Setelah dipanen, daun tanaman C. odorata dipisahkan dari batangnya. Daun ini kemudian dicacah dan dilayukan dengan tujuan menurunkan kadar air sehingga siap untuk dibuat silase. Silase dibuat dengan mencampur daun C.

odorata dengan bahan berupa putak 10% dari berat C. odorata dan isi rumen

segar masing-masing 5 % dan 10%. Setelah dicampur, bahan tersebut dimasukan dalam wadah toples 1 liter, dipadat-padatkan, ditutup rapat sehingga tidak ada udara yang masuk. Inkubasi dilakukan pada suhu ruang selama 21 hari. Sebagai pembanding, daun C. odorata dicampur dengan putak dan isi rumen segar seperti di atas tetapi tidak dilanjutkan proses fermentasi.

Pemanenan Silase

Pemanenan silase dilakukan setelah 21 hari inkubasi, di mana tutup toples dibuka lalu diukur suhunya. Selanjutnya dilakukan pengukuran kualitas fisik, meliputi aroma, tekstur, warna dan keberadaan jamur. Tahap selanjutnya adalah pengukuran pH silase. Setelah itu silase dikeringkan, sesudah kering siap digunakan untuk analisis selanjutnya.

Peubah yang Diamati

Peubah yang diamati dalam penelitian ini sebagai berikut:

Kualitas fisik silase. Pengukuran kualitas fisik silase dilakukan dengan pengujian sensori untuk peubah aroma, tekstur, warna, dan keberadaan jamur. Indikator penilaian ditampilkan pada Lampiran 1. Suhu diukur menggunakan thermometer setelah silase dibuka, sedangkan pH diukur menggunakan pH meter (Naumann dan Bassler 1997).

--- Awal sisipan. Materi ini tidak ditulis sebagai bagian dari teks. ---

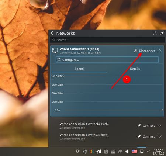
Task: Open the notifications bell tray icon
Action: click(77, 152)
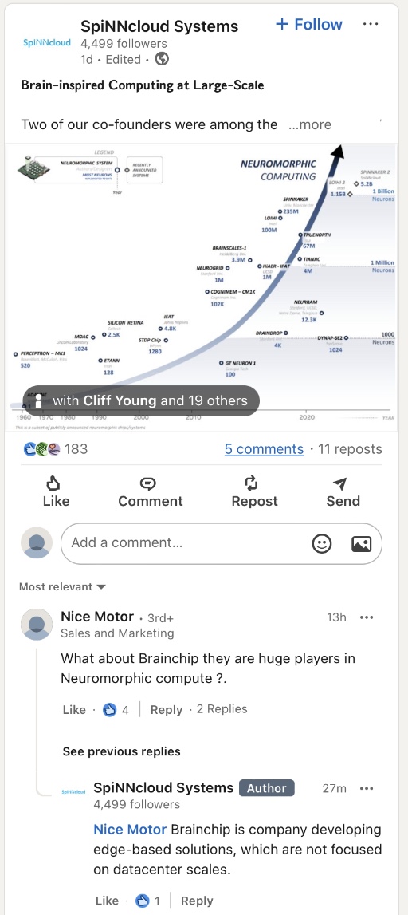Expand See previous replies
This screenshot has width=408, height=915.
pyautogui.click(x=122, y=751)
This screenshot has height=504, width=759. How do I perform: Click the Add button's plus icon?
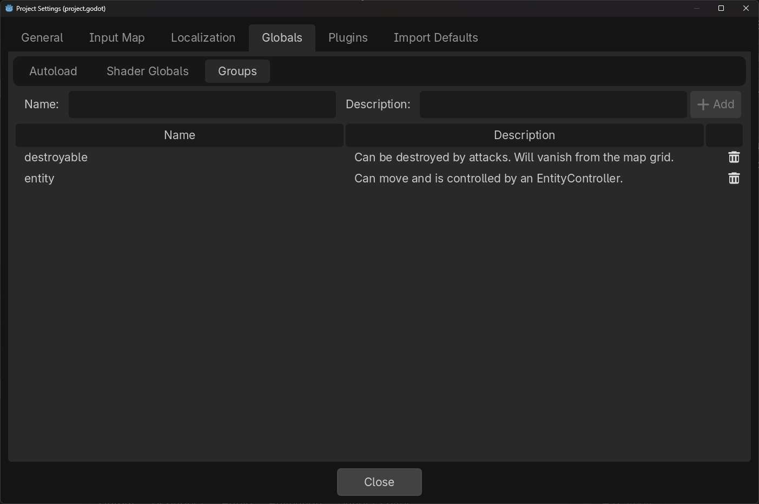[x=703, y=104]
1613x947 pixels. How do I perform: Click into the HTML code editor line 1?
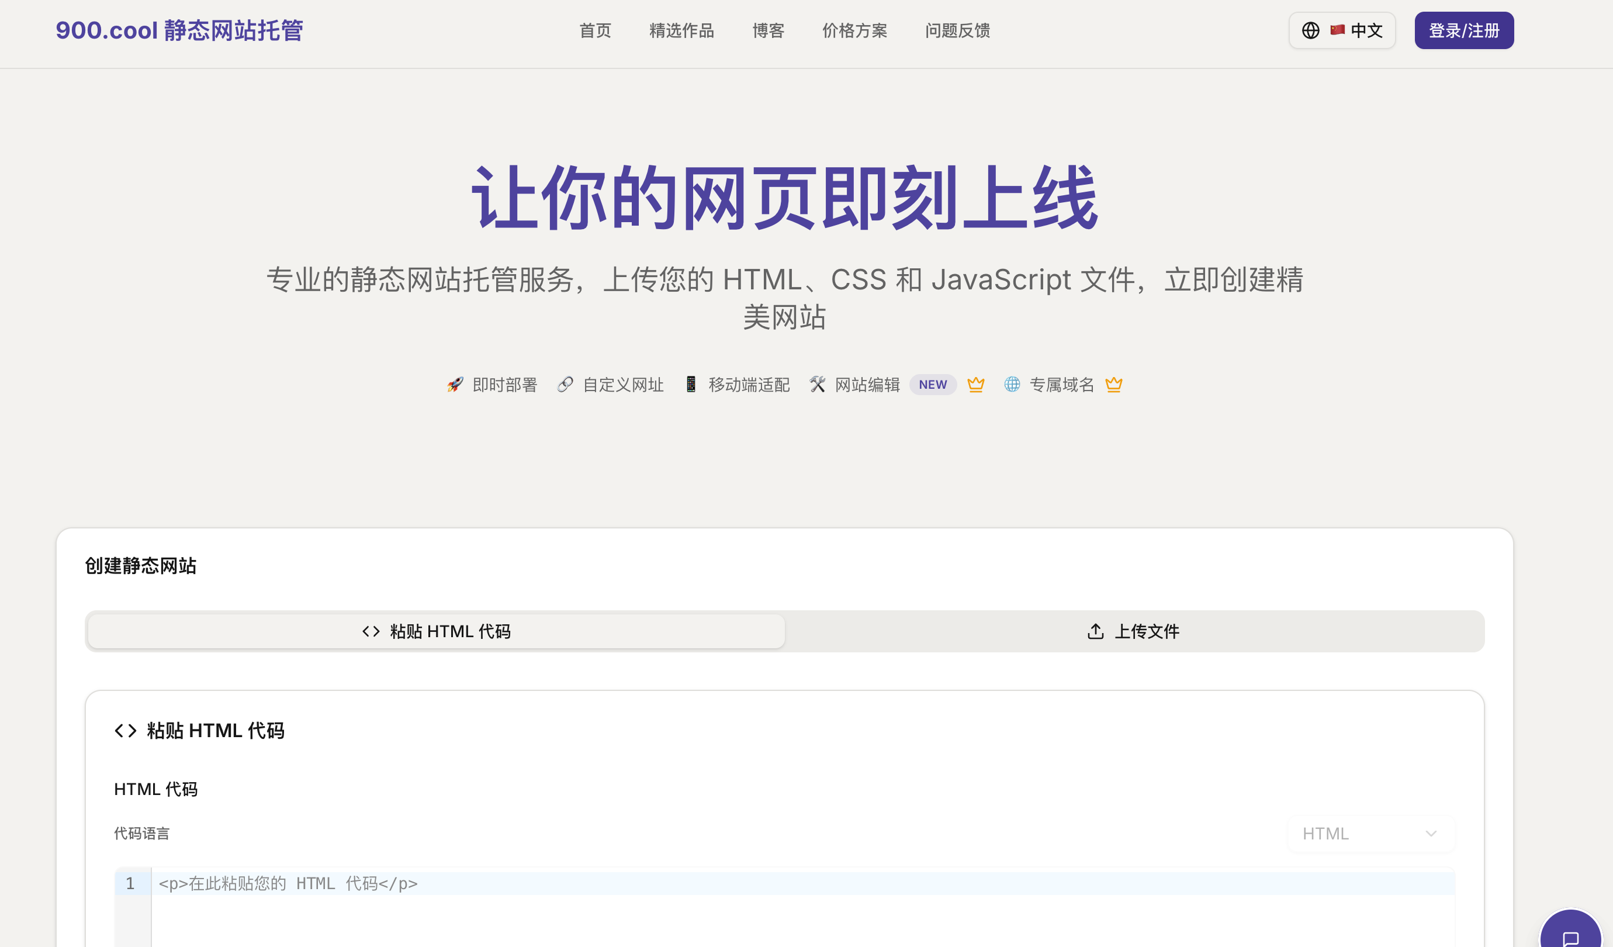(803, 884)
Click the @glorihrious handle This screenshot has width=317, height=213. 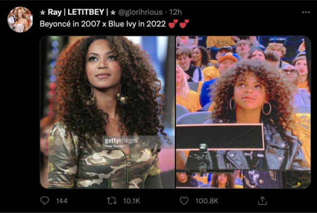[x=140, y=12]
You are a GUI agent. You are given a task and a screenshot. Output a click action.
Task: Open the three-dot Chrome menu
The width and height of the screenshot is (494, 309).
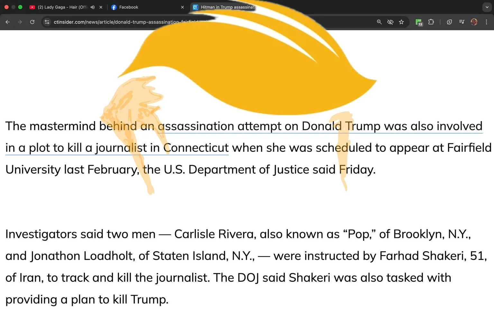click(x=487, y=22)
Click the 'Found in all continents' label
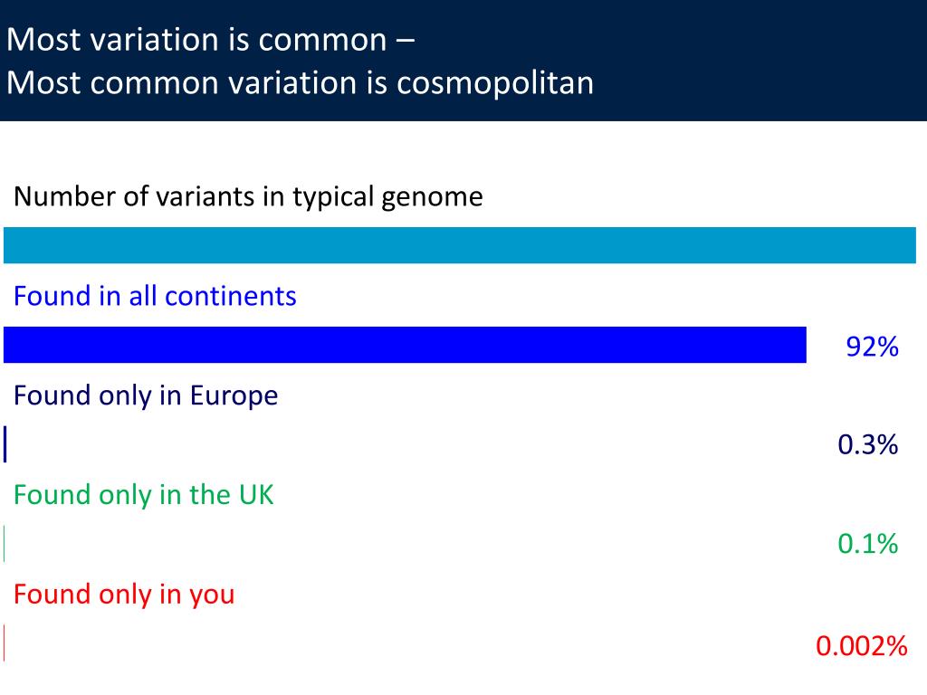This screenshot has height=695, width=927. (155, 296)
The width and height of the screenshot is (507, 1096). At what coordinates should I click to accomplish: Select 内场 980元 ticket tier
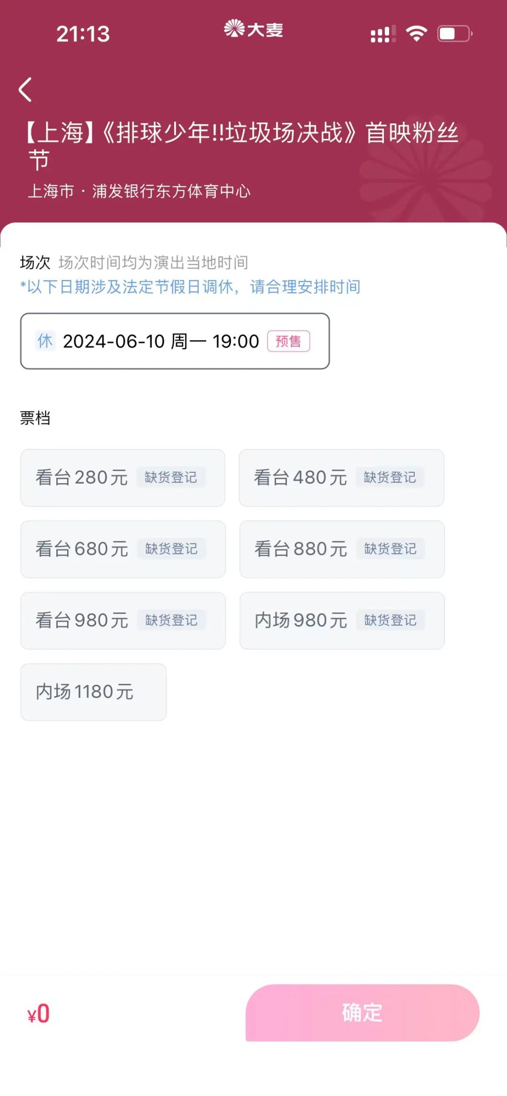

Kandungan nutrien. Pengukuran nutrien bahan meliputi: a) kandungan bahan kering (BK), bahan organik (BO), protein kasar (PK), lemak kasar (LK), dan serat kasar (SK) C. odorata menggunakan metode AOAC (2005)

Kandungan metabolit sekunder. Pengukuran kandungan metabolit sekunder meliputi: a) Kandungan total tanin, diuji menggunakan metode titrimetric (Atanassova dan Christova-Bagdassarian 2009); b) kandungan trypsin

inhibitor menggunakan metode Kakade et al (1974).

Kualitas fermentasi rumen secara in vitro, meliputi: a) konsentrasi ammonia (NH3) diukur menggunakan metode Difusi Conway (Conway dan

21 O’Malley 1942); b) konsentrasi Volatyl Fatty Acid (VFA), diukur menggunakan metode destilasi uap (General Laboratory Procedure 1966).

Nilai kecernaan in vitro C. odorata, meliputi: a) kecernaan bahan kering (KCBK); b) kecernaan bahan organik (KCBO); c) kecernaan protein kasar (KCPK) secara in vitro menggunakan metode Tilley dan Terry (1963).